Колька вдруг вытянулся, несколько сполз с дивана и, забравшись в узкий карман тесных джинс широкой ладонью, извлек помятый листок.
— Вот он, адресок, — пробурчал он, уже не в силах бороться со сном, — ну что — молодец я?
— Молодец, еще какой, — задумчиво отвечал Игорь, вглядываясь в и без того корявый, а теперь еще и исковерканный неловкой пьяной рукой, почерк Кольки, — сам-то ты как?
Ответа не было, шея Кольки утратила крепость, размякла, голова завалилась назад и через щелочку между губами, потянулся сонный сап. Выполнив свою миссию, он, блаженствуя, сдался и уснул.
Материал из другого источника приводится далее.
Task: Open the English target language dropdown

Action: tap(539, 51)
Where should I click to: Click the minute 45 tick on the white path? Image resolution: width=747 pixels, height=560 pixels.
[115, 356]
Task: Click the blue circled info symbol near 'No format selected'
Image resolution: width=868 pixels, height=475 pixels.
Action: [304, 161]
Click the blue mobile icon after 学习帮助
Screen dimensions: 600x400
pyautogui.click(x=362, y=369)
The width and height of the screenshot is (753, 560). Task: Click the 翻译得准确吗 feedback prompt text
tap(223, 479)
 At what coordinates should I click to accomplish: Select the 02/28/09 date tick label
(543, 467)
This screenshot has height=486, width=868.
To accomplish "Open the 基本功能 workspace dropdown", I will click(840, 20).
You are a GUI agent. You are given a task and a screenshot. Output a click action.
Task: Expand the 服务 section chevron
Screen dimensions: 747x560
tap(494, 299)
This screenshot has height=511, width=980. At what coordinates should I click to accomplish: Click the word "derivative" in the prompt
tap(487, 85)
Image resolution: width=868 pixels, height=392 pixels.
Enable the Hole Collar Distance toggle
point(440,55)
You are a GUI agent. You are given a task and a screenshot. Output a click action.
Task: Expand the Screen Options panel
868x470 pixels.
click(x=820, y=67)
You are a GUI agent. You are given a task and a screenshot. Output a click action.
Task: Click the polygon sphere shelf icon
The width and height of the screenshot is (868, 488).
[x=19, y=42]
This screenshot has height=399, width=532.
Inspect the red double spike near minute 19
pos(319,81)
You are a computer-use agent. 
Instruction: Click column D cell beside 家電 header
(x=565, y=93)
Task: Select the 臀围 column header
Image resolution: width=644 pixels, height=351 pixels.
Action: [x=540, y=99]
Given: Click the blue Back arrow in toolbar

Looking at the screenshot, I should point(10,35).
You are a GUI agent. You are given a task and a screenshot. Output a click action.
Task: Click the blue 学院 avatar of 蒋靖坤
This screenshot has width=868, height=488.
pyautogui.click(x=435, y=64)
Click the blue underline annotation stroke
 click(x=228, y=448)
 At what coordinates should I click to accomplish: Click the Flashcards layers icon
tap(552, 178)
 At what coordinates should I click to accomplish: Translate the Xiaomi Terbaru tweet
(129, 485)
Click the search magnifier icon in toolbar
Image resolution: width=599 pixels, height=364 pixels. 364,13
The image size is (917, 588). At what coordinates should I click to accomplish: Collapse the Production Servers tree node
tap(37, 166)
Игорь еще сидел напротив, длинная бумажная лента с адресом висела над полом, зажатая между большим и указательным пальцем. Он думал то о ней, то о Кольке. О том, что тот выполнил слово, не струсил, не спрятался, не крутил у виска, не играл дружбой. Просто взял и помог, ничего не требуя в замен. Не вникая, зачем, может и не понимая, но, не противореча, не судя. Настоящий друг. Вот он будет переживать, когда Игоря не станет, один. Человек, у которого сердце — не мышечный насос, прогоняющий кровь, а место, где таиться любящая душа.
— Прости, Колян, — прошептал Игорь, вымещая набежавшую тоску, — ты переживешь, я знаю. Ты, давай, радуйся, мир тебя не убьет, ты ему не по зубам. А я — конченный. Так что не таи зла и не плачь много. Я сам того хочу. Устал.
Расслышал ли Колька шелестящие слова или нет, так и осталось не понятно, но смысл их точно не добрался до его затуманенного рассудка. Он что-то пробурчал, не просыпаясь, заерзал, завертелся, пытаясь найти себе положение по — удобнее, но, так и не добившись своего, продолжил спать, как придется, скрюченный, едва ли не завязанный в узел.
Игорь снова удрученно вздохнул, поднялся и заботливо уложил друга на диване, подложил под голову гобеленовую подушку, укрыл теплым одеялом. На какой-то миг Колька открыл глаза, но, затянутая плотной пленкой дурмана, ясность в них не блеснула. Он так и не проснулся.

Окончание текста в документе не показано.